» **WHAT THE EXERCISE ASKS**
Copy the data exactly. No line may be skipped.

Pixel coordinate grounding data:
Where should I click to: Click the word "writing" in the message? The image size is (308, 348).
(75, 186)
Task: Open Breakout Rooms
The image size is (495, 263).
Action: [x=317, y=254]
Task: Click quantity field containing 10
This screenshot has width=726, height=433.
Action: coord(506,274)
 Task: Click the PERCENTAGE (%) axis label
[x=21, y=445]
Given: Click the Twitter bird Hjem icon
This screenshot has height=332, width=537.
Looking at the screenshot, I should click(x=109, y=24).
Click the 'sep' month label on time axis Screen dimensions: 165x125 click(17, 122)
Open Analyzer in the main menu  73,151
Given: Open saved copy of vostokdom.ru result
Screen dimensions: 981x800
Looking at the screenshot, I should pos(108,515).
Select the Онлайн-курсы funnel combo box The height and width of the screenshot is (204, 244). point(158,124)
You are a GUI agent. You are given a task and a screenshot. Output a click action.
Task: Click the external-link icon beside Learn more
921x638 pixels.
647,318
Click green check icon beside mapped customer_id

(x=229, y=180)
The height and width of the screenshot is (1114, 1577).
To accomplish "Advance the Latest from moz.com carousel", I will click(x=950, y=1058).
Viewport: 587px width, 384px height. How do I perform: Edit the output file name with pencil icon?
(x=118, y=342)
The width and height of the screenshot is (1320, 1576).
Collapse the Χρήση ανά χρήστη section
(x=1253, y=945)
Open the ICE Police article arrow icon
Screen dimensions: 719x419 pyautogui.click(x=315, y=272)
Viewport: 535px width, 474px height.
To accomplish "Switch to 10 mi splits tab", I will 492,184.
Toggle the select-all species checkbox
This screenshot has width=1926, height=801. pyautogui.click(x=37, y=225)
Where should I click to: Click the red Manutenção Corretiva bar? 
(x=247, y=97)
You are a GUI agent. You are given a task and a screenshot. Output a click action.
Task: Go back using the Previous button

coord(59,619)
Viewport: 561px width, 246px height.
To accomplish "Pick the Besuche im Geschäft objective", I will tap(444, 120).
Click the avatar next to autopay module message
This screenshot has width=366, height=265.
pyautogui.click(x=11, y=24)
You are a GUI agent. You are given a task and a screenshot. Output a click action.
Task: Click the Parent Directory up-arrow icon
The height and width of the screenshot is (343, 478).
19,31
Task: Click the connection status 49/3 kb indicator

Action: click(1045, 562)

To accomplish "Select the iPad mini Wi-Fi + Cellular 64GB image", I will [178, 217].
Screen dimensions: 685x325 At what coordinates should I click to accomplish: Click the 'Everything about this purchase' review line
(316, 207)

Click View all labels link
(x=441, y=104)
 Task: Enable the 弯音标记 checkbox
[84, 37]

» **RESPONSE**
Where should I click to: Click the word "writing" in the message? The image size is (308, 348).
(75, 186)
Task: Open Breakout Rooms
The image size is (495, 263).
Action: [x=317, y=254]
Task: Click quantity field containing 10
This screenshot has width=726, height=433.
Action: coord(506,274)
 Task: Click the PERCENTAGE (%) axis label
[x=21, y=445]
Given: Click the Twitter bird Hjem icon
This screenshot has height=332, width=537.
Looking at the screenshot, I should click(x=109, y=24).
Click the 'sep' month label on time axis Screen dimensions: 165x125 click(17, 122)
Open Analyzer in the main menu  73,151
Given: Open saved copy of vostokdom.ru result
Screen dimensions: 981x800
Looking at the screenshot, I should pos(108,515).
Select the Онлайн-курсы funnel combo box The height and width of the screenshot is (204, 244). point(158,124)
You are a GUI agent. You are given a task and a screenshot. Output a click action.
Task: Click the external-link icon beside Learn more
921x638 pixels.
647,318
Click green check icon beside mapped customer_id

(x=229, y=180)
The height and width of the screenshot is (1114, 1577).
To accomplish "Advance the Latest from moz.com carousel", I will click(x=950, y=1058).
Viewport: 587px width, 384px height. How do I perform: Edit the output file name with pencil icon?
(x=118, y=342)
The width and height of the screenshot is (1320, 1576).
Collapse the Χρήση ανά χρήστη section
(x=1253, y=945)
Open the ICE Police article arrow icon
Screen dimensions: 719x419 pyautogui.click(x=315, y=272)
Viewport: 535px width, 474px height.
To accomplish "Switch to 10 mi splits tab", I will 492,184.
Toggle the select-all species checkbox
This screenshot has width=1926, height=801. pyautogui.click(x=37, y=225)
Where should I click to: Click the red Manutenção Corretiva bar? 
(x=247, y=97)
You are a GUI agent. You are given a task and a screenshot. Output a click action.
Task: Go back using the Previous button

coord(59,619)
Viewport: 561px width, 246px height.
To accomplish "Pick the Besuche im Geschäft objective", I will tap(444, 120).
Click the avatar next to autopay module message
This screenshot has width=366, height=265.
pyautogui.click(x=11, y=24)
You are a GUI agent. You are given a task and a screenshot. Output a click action.
Task: Click the Parent Directory up-arrow icon
The height and width of the screenshot is (343, 478).
19,31
Task: Click the connection status 49/3 kb indicator

Action: click(1045, 562)

To accomplish "Select the iPad mini Wi-Fi + Cellular 64GB image", I will [178, 217].
Screen dimensions: 685x325 At what coordinates should I click to accomplish: Click the 'Everything about this purchase' review line
(316, 207)

Click View all labels link
(x=441, y=104)
 Task: Enable the 弯音标记 checkbox
[84, 37]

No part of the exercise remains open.